- **Aim of the exercise**
Please take the entries below from the first line through the line containing "The width and height of the screenshot is (1024, 495)." and repeat them exactly, leaving out everything after.

*** Opening Study material ***

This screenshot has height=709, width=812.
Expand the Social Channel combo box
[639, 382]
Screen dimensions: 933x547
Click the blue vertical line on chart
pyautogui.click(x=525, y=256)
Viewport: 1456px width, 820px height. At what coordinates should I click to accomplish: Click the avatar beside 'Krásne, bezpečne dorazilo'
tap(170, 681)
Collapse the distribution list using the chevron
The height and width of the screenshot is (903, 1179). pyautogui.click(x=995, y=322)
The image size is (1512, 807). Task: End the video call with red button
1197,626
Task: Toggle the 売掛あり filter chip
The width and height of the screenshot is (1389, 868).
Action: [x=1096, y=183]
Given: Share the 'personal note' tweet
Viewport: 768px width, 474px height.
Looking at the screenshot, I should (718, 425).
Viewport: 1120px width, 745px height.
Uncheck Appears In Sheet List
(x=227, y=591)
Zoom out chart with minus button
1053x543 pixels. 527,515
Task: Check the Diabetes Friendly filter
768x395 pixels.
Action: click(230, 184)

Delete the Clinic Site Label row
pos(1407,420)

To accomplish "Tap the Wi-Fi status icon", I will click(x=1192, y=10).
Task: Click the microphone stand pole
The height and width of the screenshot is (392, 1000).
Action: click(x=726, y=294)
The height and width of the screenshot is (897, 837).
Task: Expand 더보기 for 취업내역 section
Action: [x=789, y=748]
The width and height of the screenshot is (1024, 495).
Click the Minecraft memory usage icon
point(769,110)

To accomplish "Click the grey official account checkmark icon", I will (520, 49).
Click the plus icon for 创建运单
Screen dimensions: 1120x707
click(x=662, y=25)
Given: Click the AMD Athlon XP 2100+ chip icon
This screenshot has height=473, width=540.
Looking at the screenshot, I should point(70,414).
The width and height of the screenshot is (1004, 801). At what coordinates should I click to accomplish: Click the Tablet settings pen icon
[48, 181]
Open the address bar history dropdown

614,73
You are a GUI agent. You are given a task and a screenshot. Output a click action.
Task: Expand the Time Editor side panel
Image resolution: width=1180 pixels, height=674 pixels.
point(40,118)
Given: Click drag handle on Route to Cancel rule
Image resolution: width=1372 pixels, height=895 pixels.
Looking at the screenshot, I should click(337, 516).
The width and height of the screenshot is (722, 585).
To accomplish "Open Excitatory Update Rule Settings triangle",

*** Closing Study material ***

- **Reply**
This screenshot has height=709, width=812.
Expand the Social Channel combo box
[639, 382]
Screen dimensions: 933x547
Click the blue vertical line on chart
pyautogui.click(x=525, y=256)
Viewport: 1456px width, 820px height. At what coordinates should I click to accomplish: Click the avatar beside 'Krásne, bezpečne dorazilo'
tap(170, 681)
Collapse the distribution list using the chevron
The height and width of the screenshot is (903, 1179). pyautogui.click(x=995, y=322)
The image size is (1512, 807). Task: End the video call with red button
1197,626
Task: Toggle the 売掛あり filter chip
The width and height of the screenshot is (1389, 868).
Action: [x=1096, y=183]
Given: Share the 'personal note' tweet
Viewport: 768px width, 474px height.
Looking at the screenshot, I should (718, 425).
Viewport: 1120px width, 745px height.
Uncheck Appears In Sheet List
(x=227, y=591)
Zoom out chart with minus button
1053x543 pixels. 527,515
Task: Check the Diabetes Friendly filter
768x395 pixels.
Action: click(230, 184)

Delete the Clinic Site Label row
pos(1407,420)

To accomplish "Tap the Wi-Fi status icon", I will click(x=1192, y=10).
Task: Click the microphone stand pole
The height and width of the screenshot is (392, 1000).
Action: click(x=726, y=294)
The height and width of the screenshot is (897, 837).
Task: Expand 더보기 for 취업내역 section
Action: [x=789, y=748]
The width and height of the screenshot is (1024, 495).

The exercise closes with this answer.